BVerfG sieht Meinungsfreiheit verletzt: "Spanner" keine Tat­sa­chen­be­haup­tung

03.08.2016

Das Recht auf Meinungsfreiheit ist bereits dann verletzt, wenn ein Gericht zu Unrecht von einer Tatsachenbehauptung ausgeht. Deshalb hob das BVerfG nun ein Urteil gegen einen Mann auf, der einen Polizisten als "Spanner" bezeichnet hatte.

Das Bundesverfassungsgericht (BVerfG) hat erneut eine gerichtliche Entscheidung wegen unzureichender Berücksichtigung des Rechts auf Meinungsfreiheit aufgehoben. Mit dem am Mittwoch bekannt gewordenen Beschluss stellten die Richter klar, dass ein Gericht, welches die Äußerung eines Angeklagten zu Unrecht als Tatsachenbehauptung einstuft, den Schutz des Grundrechts aus Artikel 5 Abs. 1 Grundgesetz (GG) verkürze und mit einer Verurteilung wegen übler Nachrede dieses Grundrecht verletze. Denn für Tatsachenbehauptungen gelte keine Vermutung zugunsten der freien Rede, heißt es in dem Beschluss (v. 29.06.2016, Az. 1 BvR 2732/15).

Die Verfassungsbeschwerde eines wegen eines Facebook-Posts verurteilten Mannes hatte damit Erfolg. Der Mann hatte einen ihm bekannten Polizeibeamten darin als "Spanner" bezeichnet. Der Polizist hatte ihn zuvor mehrfach kontrolliert und schließlich auch sein Haus mit dem Licht seines Einsatzfahrzeugs angestrahlt. In dem Post beschwerte sich der Mann darüber, dass der Beamte "nichts Besseres zu tun" habe, "als in Einfahrten mit Auf- und Abblendlicht zu stehen und in die gegenüberliegenden Häuser zu leuchten".

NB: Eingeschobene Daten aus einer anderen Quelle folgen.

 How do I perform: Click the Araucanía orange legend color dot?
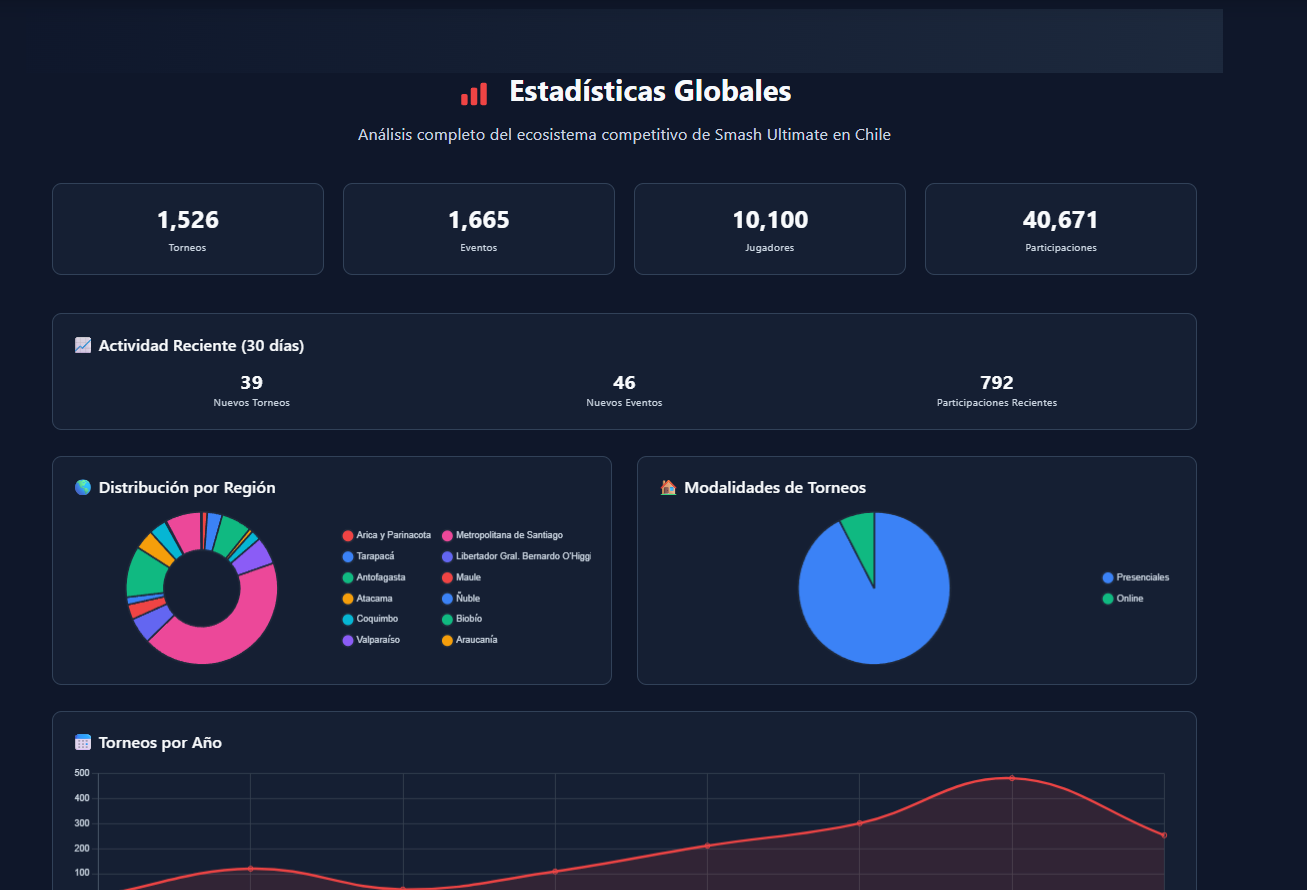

Das Amtsgericht (AG) Sonneberg verurteilte den Mann daraufhin wegen übler Nachrede gemäß § 186 Strafgesetzbuch (StGB) zu einer Geldstrafe. Dessen Sprungrevision zum Thüringer Oberlandesgerichts (OLG) wurde durch Beschluss zurückgewiesen. Beide Entscheidungen hob das BVerfG nun auf und verwies die Sache zur erneuten Entscheidung an das AG zurück.

"Spanner" ist keine Tatsachenbehauptung

Der Tatbestand der üblen Nachrede erfordert, dass eine ehrenrührige, nicht erweislich wahre Tatsache über eine andere Person behauptet oder verbreitet wird. Nach Ansicht des BVerfG hätte das AG die Äußerungen schon nicht als Tatsachenbehauptungen bewerten dürfen.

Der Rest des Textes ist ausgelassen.